### REQUESTS
a. According to the news release on the exchange agreement between MSU and Northern Ireland's College of Agriculture Food and Rural Enterprise, how many students have benefited from the exchange program to date?
b. Extend the news release on the exchange agreement between MSU and Northern Ireland's College of Agriculture Food and Rural Enterprise, beginning after its final sentence.

### EXTRACT TO READ
## start

Source: Michigan State University College of Agriculture and Natural Resources

Contact: Eileen Gianiodis, gianiod1@msu.edu

MSU College of Agriculture and Natural Resources Signs Long-Term Agreement with Northern Ireland College of Agriculture Food and Rural Enterprise for Student Exchange, Endowment

For the past two decades, Michigan State University (MSU) and Northern Ireland students have benefitted from a unique exchange program.
 
Representatives from the MSU College of Agriculture and Natural Resources (CANR) and the College of Agriculture Food and Rural Enterprise (CAFRE) in Northern Ireland recently re-signed an endowment and student exchange agreement that will extend the exchange program well into the future. The new agreement will extend the opportunity to more students and will include faculty and staff development opportunities.
 
“While the opportunity for traditional study abroad has always been a part of our agreement, the new agreement features more opportunities for faculty sabbaticals, collaborative research, transfer and exchanges of technical expertise,” said Kelly Millenbah, associate dean and director of academic and student affairs in the CANR.
 
More than 100 students have benefited from this exchange program to date, Millenbah said. The exchange agreement with CAFRE will provide the opportunity for more CANR students to study abroad.
 
“We are particularly interested in exploring possibilities for our Institute of Agricultural Technology students to study with CAFRE,” she said. “We’re really excited about the hands-on or experiential learning available at the CAFRE campuses.”

## end

### DATA PROVIDED
## start

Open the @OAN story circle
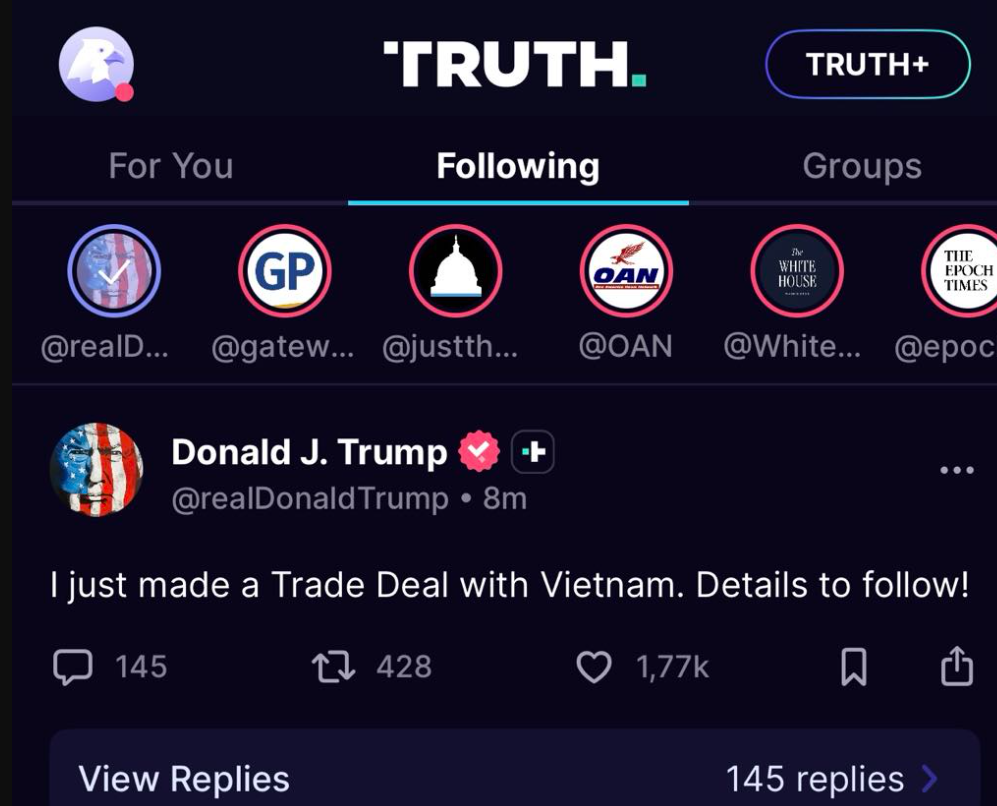Viewport: 997px width, 806px height. (x=626, y=271)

## end

### ANSWERS BELOW
a. More than 100 students

b.
 
Studying abroad is an important part of university life, said Rhonda Crackel, CANR director of study abroad.
 
“Studying abroad can give students a new perspective on their major and provide them with country or culture-specific academic content not available here at home,” she said.
 
Crackel said students also benefit personally from studying abroad by stepping outside their comfort zones and seeing the world through the eyes of others. Students often form lasting friendships while abroad and may return home with a better understanding of themselves and their own culture.
 
“There is good reason this agreement has stood for 20 years. It’s more than a memorandum of understanding because it involves endowment and student exchange,” Millenbah said. “Both universities have strong agriculture programs and our students are successful. We’re proud to work with CAFRE on this well into the future.”